# Extension Apple TV



## TRN (5 Mai 2007)

bonjour

suis tres interressé par l'Apple TV mais encore bcp de limites

en avez vous franchi ?  comment ?

merci a tour

lecture Divx,  Tuner TNT ..... et autres

merci a vous


----------



## Galphanet (18 Juin 2007)

Salut,
J'ai bien modifié le mien, tout marche bien c'est un vrai petit Mac 

Suffit d'aller sur l'excellent awkwardtv.org


----------



## steflevrai (24 Juin 2007)

hello,

Je viens juste de l'acheter, j'hésitais (divx, bridé, etc..), mais bon.
Je suis trop content de pouvoir me passer de mes 300 CD, ils tiennent tous dans l'apple TV.
L'interface st vraiment sympa, et je redécouvre des albums que je n'avais pas écouté depuis 15 ans...

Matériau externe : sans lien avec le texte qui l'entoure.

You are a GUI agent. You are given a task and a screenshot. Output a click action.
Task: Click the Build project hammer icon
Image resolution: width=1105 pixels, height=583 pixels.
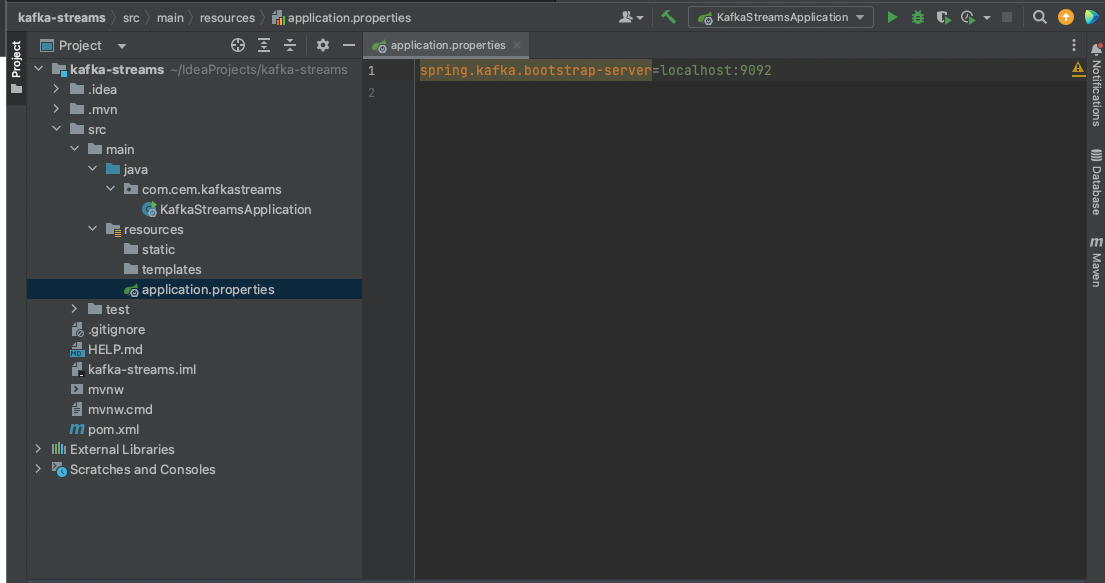coord(669,17)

Le seul Bémol, c'est que l'apple TV apparait en noir et blanc sur ma TV, en effet il faut vraiment un cablage vidéo de bonne qualité.
Je viens juste de finir les tests.

Bref j'en suis vraiment trés content.

Stéphane


----------



## steflevrai (24 Juin 2007)

Merci pour le tuyau sur les divx et l'apple TV, mais le liens que tu nous signales est en english.
Mais je suis assez faché avec l'anglais, peux-tu nous faire un petit résumé dans les grandes lignes des modifications à faire STP.

Merci d'avance

Stéphane


----------



## Galphanet (4 Juillet 2007)

steflevrai a dit:


> Merci pour le tuyau sur les divx et l'apple TV, mais le liens que tu nous signales est en english.
> Mais je suis assez faché avec l'anglais, peux-tu nous faire un petit résumé dans les grandes lignes des modifications à faire STP.
> 
> Merci d'avance
> ...



Ouaip, c'est fait, regarde un peu


----------